#63
おうちに帰ったあとのことだ。俺は自宅で早速、執事喫茶における接客の練習に取り組んでいた。渡された台本を読むだけでいいとか思ってない? そんなこと無いんだよ、大変なんだよこれが〜。
「失礼ながらお客様はアホでいらっしゃいますか?」
鏡に向かってお辞儀をして、顔を近付けながら俺はそう言う。毒舌全壊。いや全開だ。
「えーと……、『お客様』の他には『お嬢様』とか『旦那様』とか、『奥様』とか、それから『ぼっちゃま』ね。バリエーション多いなあ」
休憩がてら、洗面所からリビングに戻って台本に目を通す。呼び方だけでなく、接客する際の台詞にもいくつかバリエーションが用意されているんだ。たとえば『○○様の目は節穴でございますか?』とか、『○○様はやはりそういう方でいらっしゃいましたか』とか、『○○様がおっしゃる通りでございます』とか。だいぶ皮肉も入っているねぇ。――ふと、思ったんだけどこれって毒舌執事喫茶って改名した方がよくね……? こんなことを思ったところでもう遅いかもしれないけどさ。
「アニキー、さっき洗面所で何やってたの?」
「ああ、さっきの? あれね、今度文化祭やるんだけど、それの出し物の練習なんだ。執事喫茶ってやつね」
「へぇー」
茶髪のツインテールで瞳は緑色の愛すべき我が妹、ルミ。いつもツンツンしていてかわいいやつだ。そんなルミにおいらは文化祭の出し物に教えてあげた。
「マサキ、ルミ〜。何の話してるの〜?」
おっとりとした口調で話しかけてきたのは俺のママン。名前は刃野さきこさんだ。美人で優しくて、おっぱいがデカイ。まさしく理想のママンだな、うん! そうだよな!
「今度文化祭あるじゃん。それの話してたんだよ」
「文化祭か〜。高校行ってからは今年がはじめてだけど、調子はどう?」
「ぼちぼちかなー。でも、練習楽しいよ!」
「そう〜。準備段階から楽しそうね〜♪」
なんだろう、母さんの笑顔がすごくまぶしい。屈託の一切ないピュアな笑顔だ。何より見ていて癒される。この家庭に生まれてよかったと、何度思ったことか。それぐらい母さんは立派で、綺麗で、優しい。ガチで翼を失った女神様なのでは? と、思わされるぐらいだ。
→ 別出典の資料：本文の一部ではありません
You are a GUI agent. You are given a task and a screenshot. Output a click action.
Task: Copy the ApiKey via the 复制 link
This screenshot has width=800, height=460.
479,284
「それで、マサキのクラスはどんな出し物をするの〜?」
「執事喫茶だってさー。アニキが執事やるんだよ、執事!」
「執事ね〜。ということは、他にメイドさんがいたりするのかしら〜」
執事がいるならメイドさんもいるはず。そうなんです、いるんです。――って言いたいところなんだけど、母さん――その推測は残念ながらハズレなの。執事もメイドさんもいるのはおぼっちゃまかお嬢様の家だけ!
「執事しかいないよー」
「あら、それは残念♪」
「メイドさんかー……」
あんまり残念そうじゃない母さんはまた、あの癒される笑顔を浮かべる。その傍ら、ルミは口に人差し指を添えて何か考え出す。
「いいよね、メイドさんってさ」
「え? ルミ、お前どっちかっていうと執事の方に興味あるんじゃないの?」
「だってさ、執事だとあんなことやこんなことしてくれないじゃん。でもメイドさんだったら女同士だからー、あんなことやこんなことまでしてもらえる!」
あんなことやこんなことって、ちょっ、やだこの子――いったい何を怪しいことを考えてるの!?
(俺の妹がイケないことを考えとるーッ!?)
「うんうん、女同士なら話も弾むわね〜♪」
(おかーちゃんまでェ!?)
イケないことを考えていたルミを見て俺が驚いて腰を抜かす一方、母さんはにっこりと穏やかに微笑んでいた。なごむわ――これはなごむで〜っ!